_Work order_. Across the data below, how many lines have the word "width" in them? Give the number and nothing else.

_Data for this exercise_.
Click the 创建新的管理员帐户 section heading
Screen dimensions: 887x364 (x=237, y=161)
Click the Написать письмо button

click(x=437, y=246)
---
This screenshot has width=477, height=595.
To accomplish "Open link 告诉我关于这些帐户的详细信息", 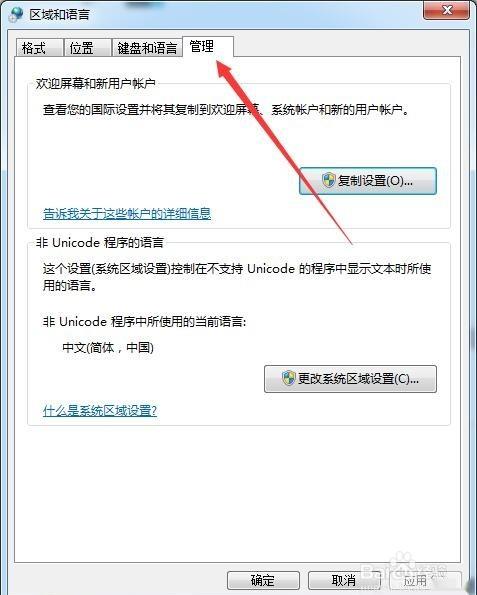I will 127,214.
--
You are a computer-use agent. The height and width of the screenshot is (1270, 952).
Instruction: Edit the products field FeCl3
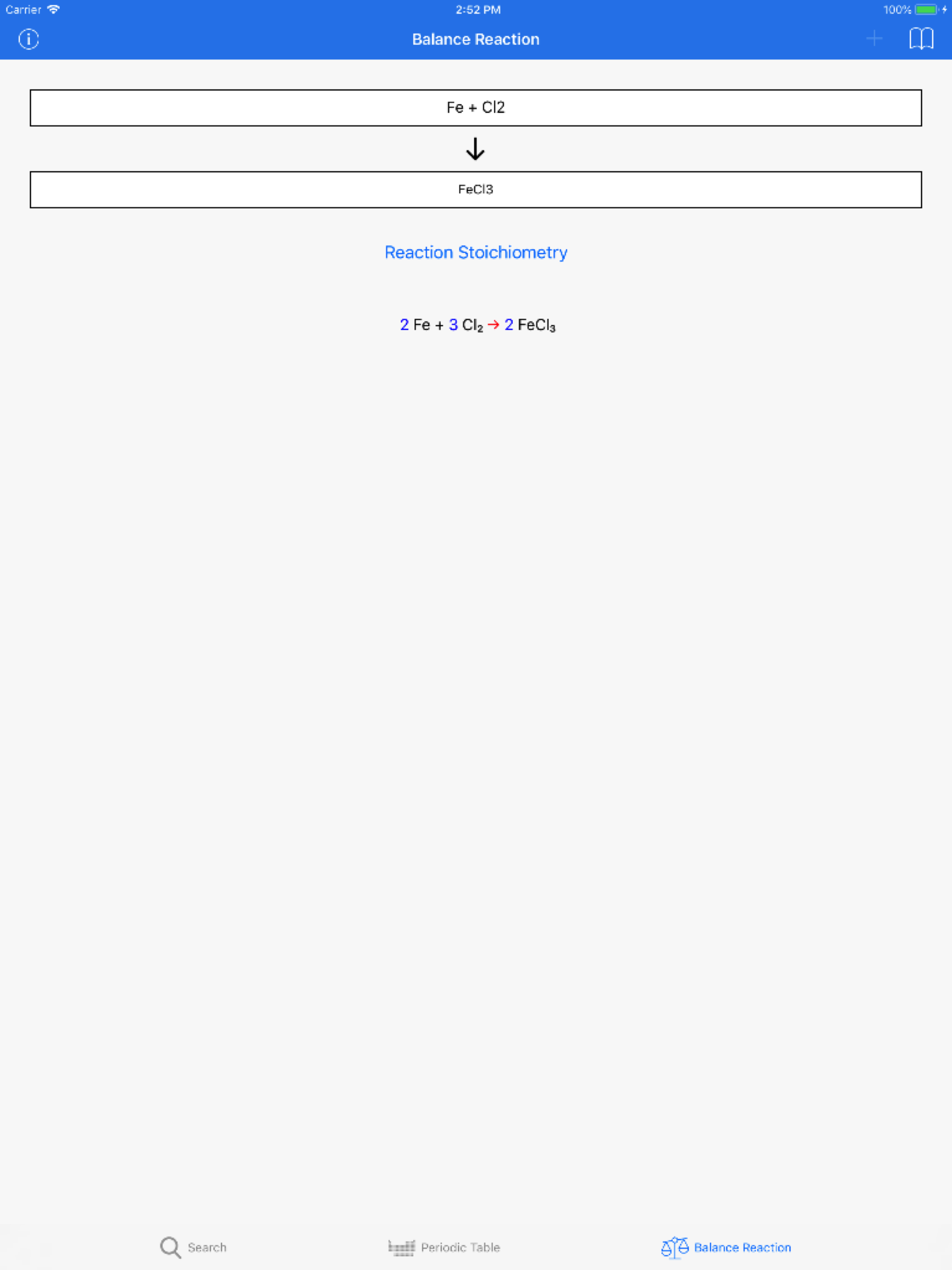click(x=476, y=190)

_Your solution_. 2